I’m not sure what Laurence O’Keefe and Kevin Murphy were aiming for with Heathers The Musical, but very little of it holds together.
This isn’t about offence or sensitivity. It’s about coherence.
I came to it through the pro shot on Amazon Prime, drawn in by a handful of songs I’d enjoyed. The question was simple: how bad can it be?
Bad enough that I didn’t make it to the end.
That matters, but not for the reason you might think. It’s not about attention span. It’s about engagement. When a show loses you that completely, that quickly, something fundamental isn’t working.
Part of the issue is tone. The musical seems to want to be everything at once: dark, satirical, camp, heartfelt. Instead of balancing those elements, it lets them collide.
Take the party scene. What should register as a moment of genuine threat is transformed into a high energy number, all choreography and punchlines. It doesn’t sharpen the moment. It flattens it. The tension dissolves into spectacle.
That pattern repeats.
The show gestures towards satire, but satire requires precision. You need to understand exactly what is being targeted. Here, the tone is so unstable that the laughter often feels disconnected from the material. The macabre is present, but it rarely has bite.
That disconnect is most obvious in the audience response. Moments that appear to be building towards something darker are met with cheers. Not uneasy laughter. Not tension. Celebration. Whether that is a reflection of the production or the culture around it is open to debate, but the effect is the same: the stakes never quite land.
There is talent on stage. The casting is strong, and the performers commit fully to the material. But commitment alone cannot resolve structural issues. The characters remain thin, defined more by archetype than by any meaningful development.
Visually, the production feels oddly limited. The school setting is clear, but rarely transformed into something more theatrical. Instead of elevating the world, the design often reinforces its flatness.
The choreography follows a similar pattern. Functional rather than expressive, it rarely pushes beyond what is expected. The ensemble is large but underused, often left hovering at the edges of the stage without a clear purpose.
What’s striking is how much of the show relies on isolated moments rather than a cohesive whole. Individual songs land. Individual jokes land. But they rarely build into something greater.
That helps explain the intensity of its fanbase.
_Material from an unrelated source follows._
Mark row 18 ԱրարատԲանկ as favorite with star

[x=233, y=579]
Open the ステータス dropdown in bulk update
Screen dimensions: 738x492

The attachment seems to be to specific lines, songs and performances, rather than to the structure of the piece itself.
There is clearly a version of this story that could work. The premise has weight. The themes have relevance. But here, they are handled with a kind of inconsistency that makes it difficult to fully invest.
Perhaps the original film achieves that balance. I’ll come back to it separately.
But this version never quite decides what it wants to be. And because of that, it never quite works.